Summary – Peter preaches on the day of Pentecost. The name “Pentecost” means 50 because the celebration was on the 50th day after the Firstfruits feast (Lev. 23:16). Peter has been instructed by Christ to wait for the Spirit to come and that has happened (2:2). Now Peter proclaims boldly that Jesus of Nazareth was attested by miracles performed by God’s power and yet He was handed over to be crucified. Note the emphasis, “you crucified and killed by the hands of those outside the law (e.g., Romans).” But God raised Him up and this was according to the Scriptures. Peter teaches that these passages do not refer to David whose body was buried there. Rather David prophesied about Jesus who is at God’s right hand. We are witnesses of these things.

Insight – Have you ever “witnessed” something “first hand”? Perhaps it was a special event, like seeing the President or meeting a celebrity. Perhaps it was a tragedy, like seeing the Twin Towers being destroyed on Sept. 11, 2001; or even a car crash. In some cases you are called upon to “testify” – to tell as a witness what you saw for legal purposes. This is what Peter is doing after setting the stage to explain that Jesus was unjustly crucified, still God raised Him up. Peter and hundreds more were witnesses of these things. Paul recounts this “testimony,” saying, “For I delivered to you as of first importance what I also received, that Christ died for our sins according to the Scriptures, 4 and that He was buried, and that He was raised on the third day according to the Scriptures, 5 and that He appeared to Cephas, then to the twelve. 6 After that He appeared to more than five hundred brethren at one time, most of whom remain until now, but some have fallen asleep” (1 Corinthians 15:3–6).

Child’s Catechism – How did Peter know that Jesus was raised from the dead? Peter was an eyewitness to the resurrection and ascension of Jesus.

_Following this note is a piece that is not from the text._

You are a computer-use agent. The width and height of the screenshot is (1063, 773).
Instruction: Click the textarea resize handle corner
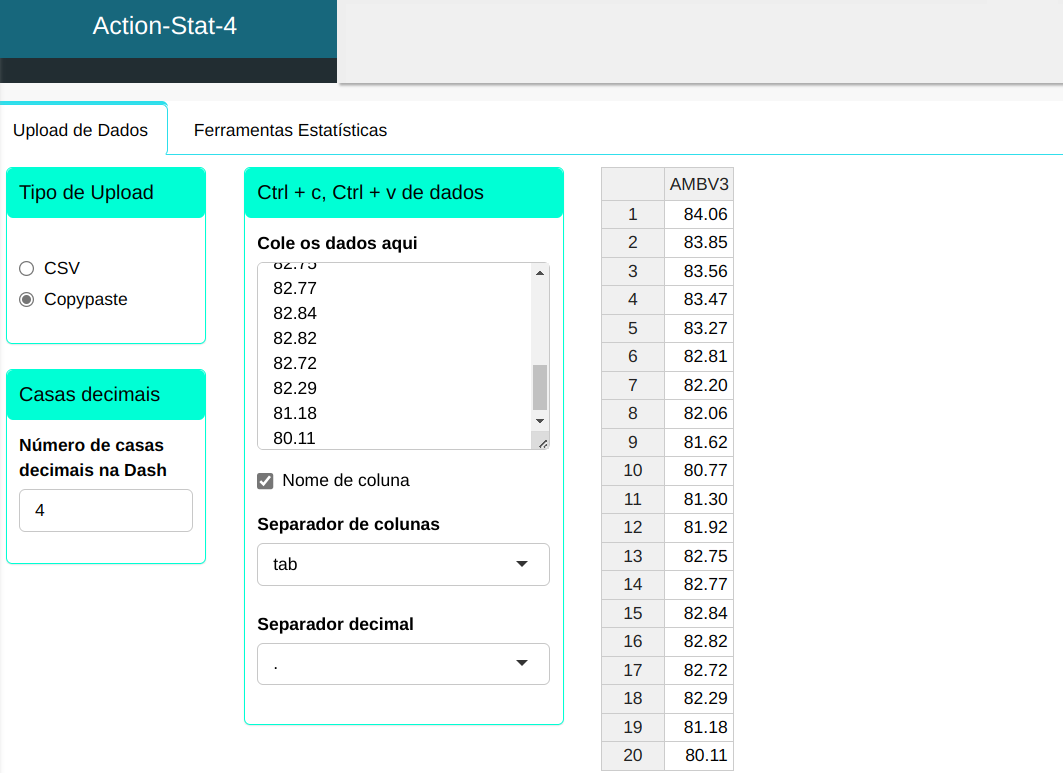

Discussion – Why is it important that our faith rests on eyewitness testimony?

Prayer – Collect for Second Sunday of Easter: Almighty and everlasting God, who in the Paschal mystery established the new covenant of reconciliation: Grant that all who have been reborn into the fellowship of Christ’s Body may show forth in their lives what they profess by their faith; through Jesus Christ our Lord, who lives and reigns with you and the Holy Spirit, one God, for ever and ever. Amen.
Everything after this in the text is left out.